[saga-rg] Use Case Mapping...
Andre Merzky
andre at merzky.net
Thu Sep 8 03:09:22 CDT 2005
Hi all,
below are some notes for mapping the current SAGA API spec
to one of the use cases, i.e. the GridLab use case for
application migration. I attach the use case for reference
as well.
Cheers, Andre.
+-----------------------------------------------------------------+
The SAGA API allows to migrate any job it can handle with the
job class, using the migrate method. That provides an easy
solution for the GridLab migration use case if supported by the
implementation/middleware/backend:
--------------------------------------------------------------
#include <saga.hpp>
#include <vector>
#include <string>
using namespace std;
int main ()
{
saga::job_server js;
saga::job j = js.run_job ("remote.host.net", "my_app");
job_definition jd = j.get_job_definition ();
vector <string> hosts;
vector <string> files;
hosts.push_back (string ("near.host.net"));
files.push_back (string
("http://remote.host.net/file > http://near.host.net/file"));
jd.set_vector_attribute ("SAGA_HostList", hosts);
jd.set_vector_attribute ("SAGA_FileTransfer", files);
j.migrate (jd);
cout << "Heureka!" << endl;
return (0);
}
--------------------------------------------------------------
(Question: does the SAGA migrate call move checkpoint files
automatically, or do they need to be specified in the new
job description as above?)
However, for the complete use case to be implemented on
application level, a number of steps cannot be implemented in
SAGA. The call sequence would be:
In the application instance which performs the migration on
the other job:
- trigger migration for the remote job
- discover new resource
+ move checkpoint data to new resource
+ schedule application on new resource
+ continue computation (and discontinue old job)
In the application instance which gets migrated
- get tirggered from checkpointing
= perform application level checkpointing
- report checkpoint file location(s)
Items marked with + are possible to implement in SAGA, items
marked with - aren't. The item marked with '=' is (currently)
not related to SAGA.
For the complete implementation of the use case, SAGA misses:
1) means to communicate with the remote application instance
2) means to discover new resources
Notes:
1) means of communcation are actually given, but not per se
usable for this use case. E.g. streams are a definite
overkill for signalling checkpointing requests. Signals
(as in job.signal (int signal)) would work, but only if the
remote job uses signal handling as a checkpoint trigger.
That also might be difficultato use if the job is running
in a wrapper script, or in a virtual machine etc - that
might not be transparent to SAGA, and would require direct
communications. Also, the signalling method misses
feedback about success of the operation, and cannot return
information such as the location of checkpoint files.
2) the current SAGA API covers job submission to specific
hosts, or lets the middleware choose a suitable host for
submission. However, the brokering result is not exposed
on API level, as would be neccessary for this specific use
case, and possibly for other dynamically active Grid
applications.
One way to implement that is to provide a direct interface
to Grid information systems, and on that way expose
information about available resources.

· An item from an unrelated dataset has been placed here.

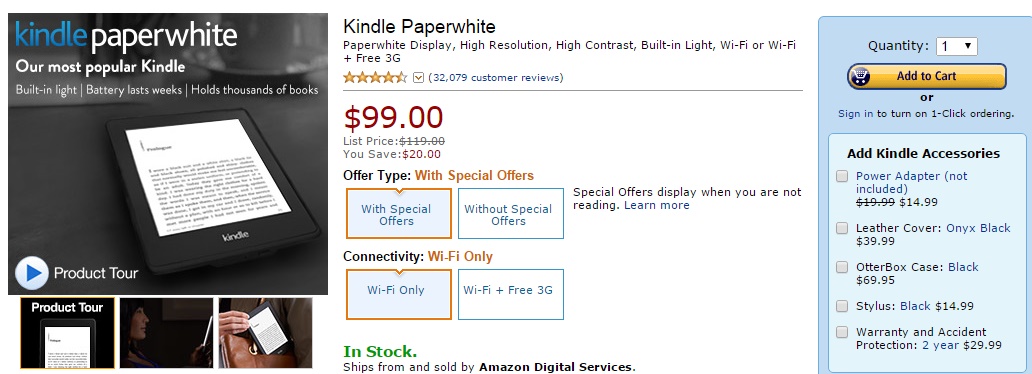
Task: Choose the With Special Offers option
Action: (x=399, y=214)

That would actually
be more flexible, as is e.g. also allows the discovery of
specific services, but would also require additional
semantic knowledge on application lelvel.
+-----------------------------------------------------------------+
--
+-----------------------------------------------------------------+
| Andre Merzky | phon: +31 - 20 - 598 - 7759 |
| Vrije Universiteit Amsterdam (VU) | fax : +31 - 20 - 598 - 7653 |
| Dept. of Computer Science | mail: merzky at cs.vu.nl |
| De Boelelaan 1083a | www: http://www.merzky.net |
| 1081 HV Amsterdam, Netherlands | |
+-----------------------------------------------------------------+
-------------- next part --------------
SAGA Use Case Template:
=======================
Name of use case: Application Migration
Contact: Andre Merzky <merzky at cs.vu.nl>
1. General Information:
-----------------------
This section consists of check-boxes to provide some context in
which to evaluate the use case.
1.1 Which best describes your organisation:
Industry [ ]
Academic [x]
Other [ ]
Please specify: ................................
1.2 Application area:
Astronomy [ ]
Particle physics [ ]
Bio-informatics [ ]
Environmental Sc. [ ]
Image analysis [ ]
Other [ ]
Please specify: astrophisics, but the use case is generic
1.3 Which of the following apply to or best describe this use
case Multiple selections are possible, please prioritize
with numbers from 1 (low) to 5 (high):
Database [ ]
Remote steering [3]
Visualization [1]
Security [1]
Resource discovery [5]
Resource scheduling [5]
Workflow [3]
Data movement [5]
High Throughput Computing [ ]
High Performance Computing [1]
Other [ ]
Please specify: ................................
1.4 Are you an:
Application user [ ]
Application developer [ ]
System administrator [ ]
Service developer [ ]
Computer science researcher [ ]
Other [ ]
Please specify: Middleware Developer (higher levels)
2. Introduction:
----------------
2.1 Provide a paragraph introduction to your use case.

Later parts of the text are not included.